The beauty of this boom is its breadth. From a packet of Parle-G to a BMW, both feed the same consumption engine at different ends of the spectrum.


And unlike earlier cycles, the surge is not confined to big cities. Tier-2 and Tier-3 towns from Surat to Siliguri now power demand for everything from smartphones to SUVs, creating a geographically diverse and durable growth base.


Investor’s opportunity

For investors, the implications are clear. Firms catering to domestic consumers - from soap-makers to smartphone vendors - enjoy a vast and resilient market. Over the past two decades, consumption-linked companies have consistently outperformed others, because people keep buying even in downturns.


One way to tap into this momentum is through thematic mutual funds that focus on consumption. Such funds spread investments across sectors, reflecting the diversity of consumer demand. For newcomers, they offer an easier, less risky way to benefit from the theme without having to pick individual stocks.


Yet patience is crucial. Consumption booms unfold gradually, occasionally tempered by inflation or shifting tastes. Over the long term, however, the trajectory remains upward.
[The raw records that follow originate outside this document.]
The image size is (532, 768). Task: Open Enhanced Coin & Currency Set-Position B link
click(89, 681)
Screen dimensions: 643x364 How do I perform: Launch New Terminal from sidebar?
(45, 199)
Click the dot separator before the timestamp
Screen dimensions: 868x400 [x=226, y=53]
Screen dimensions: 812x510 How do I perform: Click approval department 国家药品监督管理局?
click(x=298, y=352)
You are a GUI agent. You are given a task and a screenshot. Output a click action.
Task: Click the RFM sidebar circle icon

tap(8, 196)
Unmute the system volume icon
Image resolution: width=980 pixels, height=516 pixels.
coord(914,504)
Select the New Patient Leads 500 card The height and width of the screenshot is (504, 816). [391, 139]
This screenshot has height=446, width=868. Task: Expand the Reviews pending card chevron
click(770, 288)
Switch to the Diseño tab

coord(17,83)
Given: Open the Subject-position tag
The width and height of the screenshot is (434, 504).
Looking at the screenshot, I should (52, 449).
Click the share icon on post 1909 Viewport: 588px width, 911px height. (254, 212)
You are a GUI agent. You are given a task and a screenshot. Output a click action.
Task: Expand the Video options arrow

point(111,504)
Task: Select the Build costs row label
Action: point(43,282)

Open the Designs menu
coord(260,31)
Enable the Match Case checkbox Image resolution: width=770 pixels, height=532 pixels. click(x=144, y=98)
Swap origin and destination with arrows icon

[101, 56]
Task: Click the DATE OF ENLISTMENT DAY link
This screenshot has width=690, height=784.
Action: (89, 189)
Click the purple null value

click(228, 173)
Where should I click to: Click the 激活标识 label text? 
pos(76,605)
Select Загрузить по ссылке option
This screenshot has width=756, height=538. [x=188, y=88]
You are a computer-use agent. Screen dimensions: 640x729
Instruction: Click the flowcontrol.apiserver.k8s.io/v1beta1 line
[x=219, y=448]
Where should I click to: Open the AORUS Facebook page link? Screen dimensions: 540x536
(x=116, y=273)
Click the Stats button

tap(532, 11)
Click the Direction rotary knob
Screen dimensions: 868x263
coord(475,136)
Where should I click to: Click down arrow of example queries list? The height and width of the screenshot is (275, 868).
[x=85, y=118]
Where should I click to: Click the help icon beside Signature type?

Investing in India’s consumption is, in effect, investing in its people—millions of households aspiring to a better life. It is also an implicit bet on stability: on incomes rising, cities expanding, and policy remaining supportive of domestic enterprise.


This theme suits young investors seeking long-term growth, planners saving for retirement or education, and those looking to diversify through exposure to multiple industries. It rewards discipline and a long-term mindset rather than speculation.


Consumption is not merely an economic statistic but the pulse of a changing nation. Every time someone buys a first smartphone, books a flight, or steps into a mall instead of a roadside stall, they participate in India’s transformation. For investors and policymakers alike, one truth stands out: India is not just producing or exporting more but spending more. And where its people spend, growth inevitably follows.


(The writer is a Bengaluru-based freelancer. Views personal.)